Goal of the exercise →
Convert the items from the line containing "[TikTok] (857, 2544)" through the line containing "[Facebook] (827, 2544)" into a JSON list of strings, one string per line, with blank lines left out.

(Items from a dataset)
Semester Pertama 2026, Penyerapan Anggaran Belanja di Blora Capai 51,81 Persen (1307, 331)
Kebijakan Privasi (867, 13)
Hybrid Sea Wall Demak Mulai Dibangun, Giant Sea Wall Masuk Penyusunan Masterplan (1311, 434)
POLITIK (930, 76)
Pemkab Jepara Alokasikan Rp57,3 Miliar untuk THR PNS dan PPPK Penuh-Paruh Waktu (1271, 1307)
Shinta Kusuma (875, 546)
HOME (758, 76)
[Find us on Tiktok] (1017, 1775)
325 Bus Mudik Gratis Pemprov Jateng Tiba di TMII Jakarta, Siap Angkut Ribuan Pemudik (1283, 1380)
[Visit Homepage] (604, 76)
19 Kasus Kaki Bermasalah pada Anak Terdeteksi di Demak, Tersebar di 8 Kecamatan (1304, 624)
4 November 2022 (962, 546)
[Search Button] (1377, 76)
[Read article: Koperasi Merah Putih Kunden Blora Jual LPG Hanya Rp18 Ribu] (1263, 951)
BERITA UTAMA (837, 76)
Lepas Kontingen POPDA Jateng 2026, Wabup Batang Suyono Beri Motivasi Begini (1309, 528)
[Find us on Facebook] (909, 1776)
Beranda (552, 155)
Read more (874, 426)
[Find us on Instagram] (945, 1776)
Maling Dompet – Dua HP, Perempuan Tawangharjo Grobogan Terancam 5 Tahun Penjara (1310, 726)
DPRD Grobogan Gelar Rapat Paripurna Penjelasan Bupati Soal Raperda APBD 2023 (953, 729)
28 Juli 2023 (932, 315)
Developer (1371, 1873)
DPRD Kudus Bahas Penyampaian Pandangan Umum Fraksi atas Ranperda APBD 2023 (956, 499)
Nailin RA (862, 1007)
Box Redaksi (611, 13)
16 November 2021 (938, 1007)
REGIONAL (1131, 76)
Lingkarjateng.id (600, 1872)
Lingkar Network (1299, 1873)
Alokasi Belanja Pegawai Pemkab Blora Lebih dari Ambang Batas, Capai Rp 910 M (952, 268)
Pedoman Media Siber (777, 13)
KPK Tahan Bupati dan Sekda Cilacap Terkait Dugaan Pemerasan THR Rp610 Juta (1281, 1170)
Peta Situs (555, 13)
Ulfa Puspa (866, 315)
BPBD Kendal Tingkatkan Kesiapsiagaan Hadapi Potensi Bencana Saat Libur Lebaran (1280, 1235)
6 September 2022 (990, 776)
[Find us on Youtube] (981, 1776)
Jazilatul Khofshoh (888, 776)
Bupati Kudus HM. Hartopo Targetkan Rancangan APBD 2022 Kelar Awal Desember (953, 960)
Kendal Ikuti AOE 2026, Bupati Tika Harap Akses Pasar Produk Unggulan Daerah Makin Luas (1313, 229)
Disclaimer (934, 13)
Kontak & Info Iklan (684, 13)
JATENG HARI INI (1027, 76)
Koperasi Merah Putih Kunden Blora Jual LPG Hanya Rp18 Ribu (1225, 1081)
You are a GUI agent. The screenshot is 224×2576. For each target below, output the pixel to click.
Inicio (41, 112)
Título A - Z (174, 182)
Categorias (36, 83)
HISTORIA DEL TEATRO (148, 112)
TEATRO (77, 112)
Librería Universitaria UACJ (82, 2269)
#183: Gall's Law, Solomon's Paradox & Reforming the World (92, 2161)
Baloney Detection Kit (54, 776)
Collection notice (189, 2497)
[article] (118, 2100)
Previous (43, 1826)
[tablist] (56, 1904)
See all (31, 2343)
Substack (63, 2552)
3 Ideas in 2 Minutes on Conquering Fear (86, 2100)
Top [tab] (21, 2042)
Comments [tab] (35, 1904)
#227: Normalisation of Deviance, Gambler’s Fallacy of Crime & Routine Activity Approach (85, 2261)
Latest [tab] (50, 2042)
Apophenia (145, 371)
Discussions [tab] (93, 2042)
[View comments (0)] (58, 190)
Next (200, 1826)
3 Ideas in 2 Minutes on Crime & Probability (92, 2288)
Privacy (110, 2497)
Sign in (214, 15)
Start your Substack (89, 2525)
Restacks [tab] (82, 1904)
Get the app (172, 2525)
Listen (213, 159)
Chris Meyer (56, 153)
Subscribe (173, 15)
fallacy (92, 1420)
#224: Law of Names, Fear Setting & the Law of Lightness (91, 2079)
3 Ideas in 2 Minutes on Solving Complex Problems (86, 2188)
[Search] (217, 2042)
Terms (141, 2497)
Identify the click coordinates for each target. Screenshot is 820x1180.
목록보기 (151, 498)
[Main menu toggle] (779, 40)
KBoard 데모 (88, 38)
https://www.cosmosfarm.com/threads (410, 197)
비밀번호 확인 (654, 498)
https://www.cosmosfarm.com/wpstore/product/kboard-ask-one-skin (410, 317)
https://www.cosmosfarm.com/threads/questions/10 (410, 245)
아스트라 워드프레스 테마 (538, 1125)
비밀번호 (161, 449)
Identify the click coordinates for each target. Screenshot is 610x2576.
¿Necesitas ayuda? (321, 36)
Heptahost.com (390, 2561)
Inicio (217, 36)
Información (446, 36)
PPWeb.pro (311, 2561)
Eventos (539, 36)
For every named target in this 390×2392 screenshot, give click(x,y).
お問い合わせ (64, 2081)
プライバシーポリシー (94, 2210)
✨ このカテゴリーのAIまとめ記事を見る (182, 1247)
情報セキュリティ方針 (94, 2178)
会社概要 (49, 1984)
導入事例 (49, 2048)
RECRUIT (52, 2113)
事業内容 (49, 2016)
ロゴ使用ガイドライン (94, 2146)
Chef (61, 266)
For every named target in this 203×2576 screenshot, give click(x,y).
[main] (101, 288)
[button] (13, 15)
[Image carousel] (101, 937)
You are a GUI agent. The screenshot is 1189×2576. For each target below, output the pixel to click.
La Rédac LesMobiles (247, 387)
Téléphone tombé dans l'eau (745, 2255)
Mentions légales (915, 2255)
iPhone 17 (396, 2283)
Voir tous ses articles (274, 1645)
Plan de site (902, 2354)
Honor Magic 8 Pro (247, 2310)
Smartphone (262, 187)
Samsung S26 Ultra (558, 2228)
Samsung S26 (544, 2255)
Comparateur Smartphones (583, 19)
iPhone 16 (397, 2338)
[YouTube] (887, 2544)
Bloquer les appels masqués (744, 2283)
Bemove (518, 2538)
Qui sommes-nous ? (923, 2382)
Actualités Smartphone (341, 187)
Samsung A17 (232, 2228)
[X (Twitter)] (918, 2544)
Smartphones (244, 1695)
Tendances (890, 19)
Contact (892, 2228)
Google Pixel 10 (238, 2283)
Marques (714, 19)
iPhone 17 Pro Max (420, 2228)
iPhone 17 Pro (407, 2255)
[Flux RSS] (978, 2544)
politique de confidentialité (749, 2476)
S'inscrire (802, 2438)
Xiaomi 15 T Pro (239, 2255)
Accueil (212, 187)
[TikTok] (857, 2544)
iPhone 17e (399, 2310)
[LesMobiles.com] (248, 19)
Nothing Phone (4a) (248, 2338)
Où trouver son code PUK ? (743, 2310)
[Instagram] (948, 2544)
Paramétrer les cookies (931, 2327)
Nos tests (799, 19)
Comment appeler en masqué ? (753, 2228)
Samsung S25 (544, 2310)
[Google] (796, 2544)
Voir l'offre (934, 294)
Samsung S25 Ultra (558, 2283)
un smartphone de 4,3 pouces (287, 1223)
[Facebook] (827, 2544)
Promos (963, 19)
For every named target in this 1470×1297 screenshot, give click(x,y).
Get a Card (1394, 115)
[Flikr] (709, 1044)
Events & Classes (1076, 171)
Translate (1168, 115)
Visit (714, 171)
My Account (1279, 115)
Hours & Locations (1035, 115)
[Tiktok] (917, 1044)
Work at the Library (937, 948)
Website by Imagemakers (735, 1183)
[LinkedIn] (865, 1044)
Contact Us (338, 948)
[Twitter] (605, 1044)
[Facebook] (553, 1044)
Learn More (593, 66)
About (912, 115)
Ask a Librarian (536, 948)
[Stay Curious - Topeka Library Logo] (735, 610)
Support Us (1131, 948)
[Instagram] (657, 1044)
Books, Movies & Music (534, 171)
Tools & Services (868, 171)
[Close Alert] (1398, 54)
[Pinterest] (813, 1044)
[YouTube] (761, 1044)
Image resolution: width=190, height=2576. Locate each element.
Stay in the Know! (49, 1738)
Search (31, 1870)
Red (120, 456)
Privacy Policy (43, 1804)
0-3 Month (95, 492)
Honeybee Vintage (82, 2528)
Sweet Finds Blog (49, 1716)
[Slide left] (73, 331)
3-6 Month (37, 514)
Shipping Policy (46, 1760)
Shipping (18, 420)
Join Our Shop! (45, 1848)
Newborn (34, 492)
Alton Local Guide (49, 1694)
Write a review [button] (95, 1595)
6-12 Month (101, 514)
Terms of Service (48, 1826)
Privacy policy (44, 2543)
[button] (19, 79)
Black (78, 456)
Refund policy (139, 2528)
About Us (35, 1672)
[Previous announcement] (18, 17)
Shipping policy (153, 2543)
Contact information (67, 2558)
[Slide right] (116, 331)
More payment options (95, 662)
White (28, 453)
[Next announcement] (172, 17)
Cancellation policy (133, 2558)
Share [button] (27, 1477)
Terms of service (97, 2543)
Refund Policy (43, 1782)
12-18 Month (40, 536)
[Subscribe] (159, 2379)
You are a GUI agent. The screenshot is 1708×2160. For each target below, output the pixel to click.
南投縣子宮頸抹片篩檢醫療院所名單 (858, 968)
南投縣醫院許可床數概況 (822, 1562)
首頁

Answer to the problem →
[
  "[TikTok] (857, 2544)",
  "iPhone 17e (399, 2310)",
  "[LesMobiles.com] (248, 19)",
  "Nothing Phone (4a) (248, 2338)",
  "Où trouver son code PUK ? (743, 2310)",
  "[Instagram] (948, 2544)",
  "Paramétrer les cookies (931, 2327)",
  "Nos tests (799, 19)",
  "Comment appeler en masqué ? (753, 2228)",
  "Samsung S25 (544, 2310)",
  "[Google] (796, 2544)",
  "Voir l'offre (934, 294)",
  "Samsung S25 Ultra (558, 2283)",
  "un smartphone de 4,3 pouces (287, 1223)",
  "[Facebook] (827, 2544)"
]